Extracted information:
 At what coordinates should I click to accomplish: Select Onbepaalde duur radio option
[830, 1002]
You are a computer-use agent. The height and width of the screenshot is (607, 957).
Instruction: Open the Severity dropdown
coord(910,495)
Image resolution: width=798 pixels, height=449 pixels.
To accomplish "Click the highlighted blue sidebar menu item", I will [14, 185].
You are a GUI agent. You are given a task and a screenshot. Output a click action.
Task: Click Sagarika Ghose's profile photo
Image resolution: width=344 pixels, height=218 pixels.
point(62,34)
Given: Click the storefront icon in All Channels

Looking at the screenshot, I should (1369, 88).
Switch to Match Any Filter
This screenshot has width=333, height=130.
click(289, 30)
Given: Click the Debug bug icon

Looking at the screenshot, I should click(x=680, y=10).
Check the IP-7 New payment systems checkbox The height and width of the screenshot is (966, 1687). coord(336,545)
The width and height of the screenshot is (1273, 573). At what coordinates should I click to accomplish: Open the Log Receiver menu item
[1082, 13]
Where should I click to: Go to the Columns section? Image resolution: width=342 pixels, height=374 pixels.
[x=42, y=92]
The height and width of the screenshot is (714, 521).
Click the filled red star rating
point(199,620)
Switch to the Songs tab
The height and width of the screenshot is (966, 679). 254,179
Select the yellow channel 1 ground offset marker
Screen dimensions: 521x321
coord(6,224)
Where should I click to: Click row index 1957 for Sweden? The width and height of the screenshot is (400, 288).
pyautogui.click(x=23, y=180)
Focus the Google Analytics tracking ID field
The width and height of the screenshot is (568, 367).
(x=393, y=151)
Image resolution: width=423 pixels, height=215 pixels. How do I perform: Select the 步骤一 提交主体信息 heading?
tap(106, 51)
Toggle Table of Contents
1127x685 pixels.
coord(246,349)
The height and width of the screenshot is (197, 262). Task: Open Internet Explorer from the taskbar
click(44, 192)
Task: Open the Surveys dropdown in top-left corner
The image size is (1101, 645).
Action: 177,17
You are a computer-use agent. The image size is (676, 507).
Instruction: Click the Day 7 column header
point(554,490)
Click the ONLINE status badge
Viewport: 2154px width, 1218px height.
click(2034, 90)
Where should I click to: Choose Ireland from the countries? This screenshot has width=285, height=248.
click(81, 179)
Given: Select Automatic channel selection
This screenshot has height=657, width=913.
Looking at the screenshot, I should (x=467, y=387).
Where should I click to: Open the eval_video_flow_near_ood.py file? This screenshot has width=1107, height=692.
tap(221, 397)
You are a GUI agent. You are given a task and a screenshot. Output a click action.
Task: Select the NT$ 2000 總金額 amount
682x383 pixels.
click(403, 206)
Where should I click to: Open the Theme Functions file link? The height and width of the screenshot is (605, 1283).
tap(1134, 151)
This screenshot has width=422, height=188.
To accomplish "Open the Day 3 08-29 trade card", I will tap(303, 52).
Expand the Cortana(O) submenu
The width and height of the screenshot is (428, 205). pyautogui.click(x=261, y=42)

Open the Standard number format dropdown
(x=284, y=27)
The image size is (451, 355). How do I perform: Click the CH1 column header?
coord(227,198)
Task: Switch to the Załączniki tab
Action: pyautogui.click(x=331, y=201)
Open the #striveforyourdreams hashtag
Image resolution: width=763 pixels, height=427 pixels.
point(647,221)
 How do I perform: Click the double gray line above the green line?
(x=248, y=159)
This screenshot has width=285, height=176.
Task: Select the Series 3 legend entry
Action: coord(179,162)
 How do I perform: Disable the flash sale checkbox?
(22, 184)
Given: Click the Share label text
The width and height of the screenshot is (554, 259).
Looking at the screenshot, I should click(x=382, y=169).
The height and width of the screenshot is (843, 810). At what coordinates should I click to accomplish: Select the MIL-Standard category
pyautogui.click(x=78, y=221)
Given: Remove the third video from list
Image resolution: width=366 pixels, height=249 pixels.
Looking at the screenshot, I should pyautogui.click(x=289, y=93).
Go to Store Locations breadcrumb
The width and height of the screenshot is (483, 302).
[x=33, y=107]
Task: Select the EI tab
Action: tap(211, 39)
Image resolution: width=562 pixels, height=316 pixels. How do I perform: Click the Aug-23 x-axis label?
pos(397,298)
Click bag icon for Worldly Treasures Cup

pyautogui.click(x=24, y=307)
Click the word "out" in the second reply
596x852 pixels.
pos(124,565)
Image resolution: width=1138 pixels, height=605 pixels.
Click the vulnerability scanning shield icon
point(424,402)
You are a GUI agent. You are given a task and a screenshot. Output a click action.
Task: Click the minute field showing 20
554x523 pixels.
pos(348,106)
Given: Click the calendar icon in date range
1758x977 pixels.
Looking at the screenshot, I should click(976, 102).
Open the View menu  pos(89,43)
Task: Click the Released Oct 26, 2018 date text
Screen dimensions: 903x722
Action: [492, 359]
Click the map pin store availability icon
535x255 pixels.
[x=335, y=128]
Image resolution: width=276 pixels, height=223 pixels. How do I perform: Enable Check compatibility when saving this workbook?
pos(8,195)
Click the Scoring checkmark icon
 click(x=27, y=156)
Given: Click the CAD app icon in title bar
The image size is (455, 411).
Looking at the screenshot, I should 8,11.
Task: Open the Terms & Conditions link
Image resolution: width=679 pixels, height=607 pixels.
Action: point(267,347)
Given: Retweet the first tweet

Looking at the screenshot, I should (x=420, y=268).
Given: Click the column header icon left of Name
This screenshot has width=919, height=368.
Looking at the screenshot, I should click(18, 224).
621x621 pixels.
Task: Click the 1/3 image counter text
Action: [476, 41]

Aim of the task: Render the items in the stretch above from the line containing "The height and width of the screenshot is (197, 262)." through the line containing "Action: 177,17" as a two-column CSV with the headers item_text and answer. Each item gets one row, with its text and its answer each in a single quoted field and line breaks replaced by spaces.

Answer to this task:
item_text,answer
"The height and width of the screenshot is (197, 262). Task: Open Internet Explorer from the taskbar","click(44, 192)"
"Task: Open the Surveys dropdown in top-left corner The image size is (1101, 645).","Action: 177,17"